Hijo de zapatero

Hijo de zapatero

En las horas de la madrugada, del día 3 de febrero de 1978 -un niño que iba a ser apresurado desde el principio- hizo sentir a su madre los dolores del parto. Ella siempre luchadora y consciente, en lugar de dejarse llevar por el dolor y esperar a que alguien la auxiliara -como era lo más lógico-, decidió levantarse afanada a ayudarle a su esposo a terminar veinte pares de zapatos amarillos, que eran lo único que tenían para costear el alumbramiento de su segundo hijo.
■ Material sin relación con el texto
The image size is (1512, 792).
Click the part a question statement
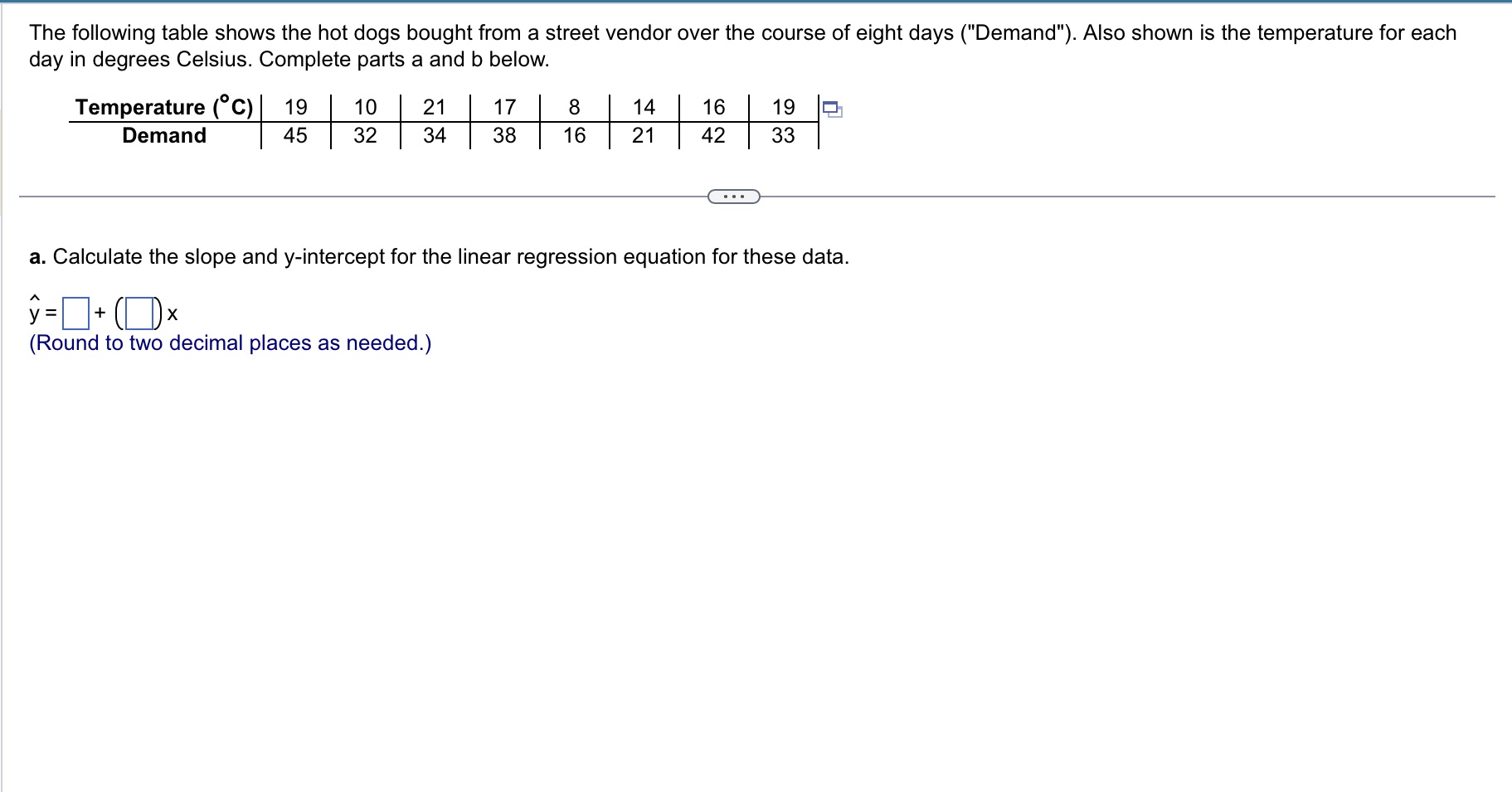pyautogui.click(x=438, y=257)
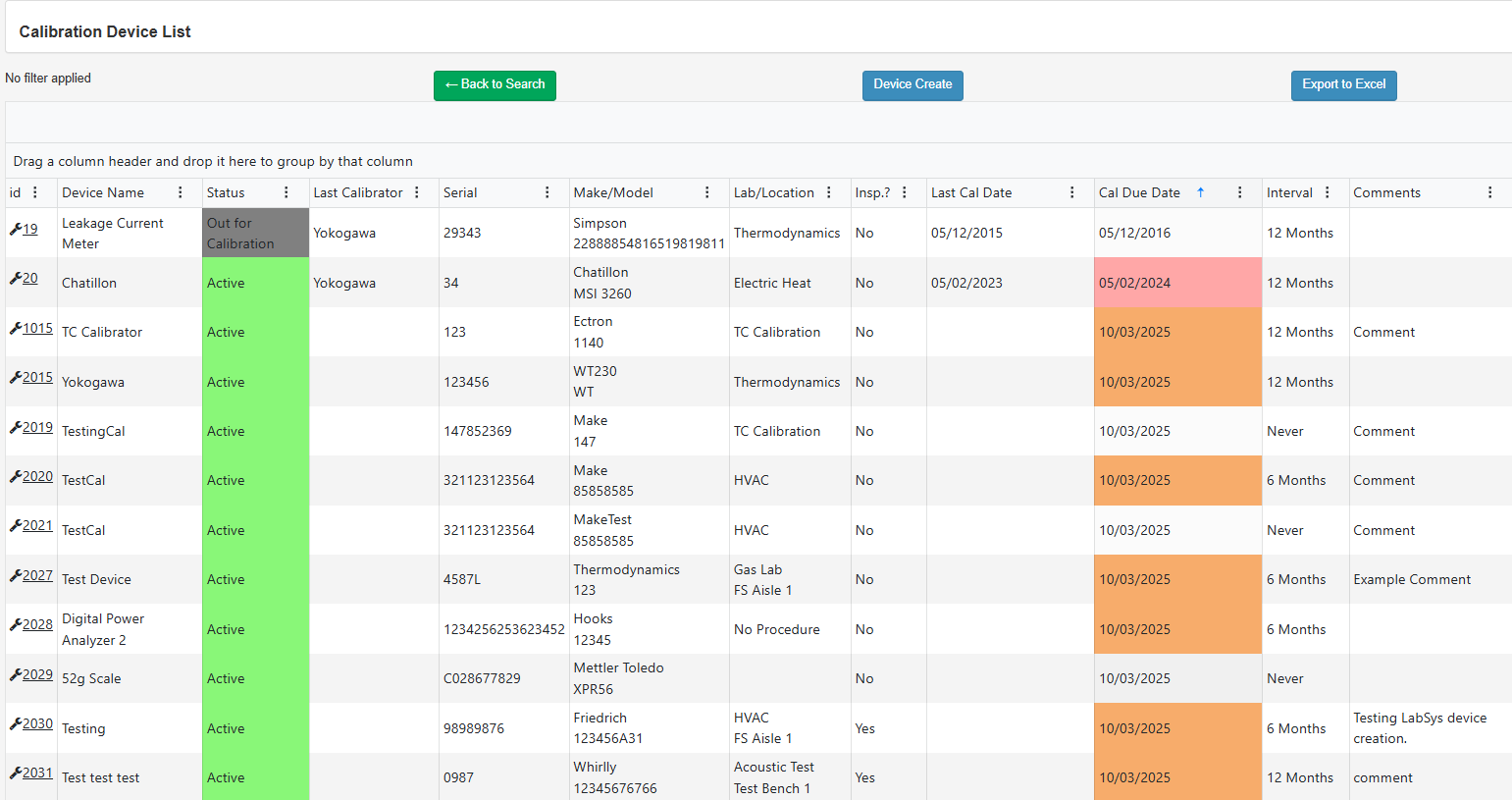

León Bedoya y Miriam Muñoz nunca olvidarán el color amarillo de los zapatos que fabricaron en esa oscura mañana. El niño acelerado no dejó terminar los benditos zapatos y tuvieron que irse para el hospital. El zapatero, siempre amador de la vida, no pudo presenciar el nacimiento de su hijo porque tuvo que devolverse a la casa a terminar los veinte pares. Ahora sus dos únicos deseos eran que el niño naciera bien y que le pagaran los zapatos de una vez para poder cancelar la cuenta del nacimiento.

Entre tanto, nacería a las 7 de la mañana un niño que aprendería con el tiempo la fragilidad del mundo, la complejidad de la vida política colombiana, las tragedias de los miles de campesinos que fueron expulsados de su tierra a luchar en la ciudad, a aprender oficios artesanales para encarar la vida con temeridad. Con toda la vitalidad de un campesino antioqueño, liberal, gaitanista, con la nobleza de un campesino agricultor, sin lamentaciones ni quejas por el mundo y sí con mucha gallardía, con la dignidad y la alegría con que se hicieron veinte pares de zapatos amarillos, nació un niño que no aprendió el oficio de hacer zapatos, pero si el oficio de pensar y escribir con pasión.

Las letras serían sus zapatos.

A las 11 de la mañana León terminó sus zapatos, fue a entregarlos, y se los pagaron de una vez tal como lo esperaba, se fue dichoso a la clínica por la mujer y por aquel muchachito, que entre zapatos y zapatos por ahí anda escribiendo hoy.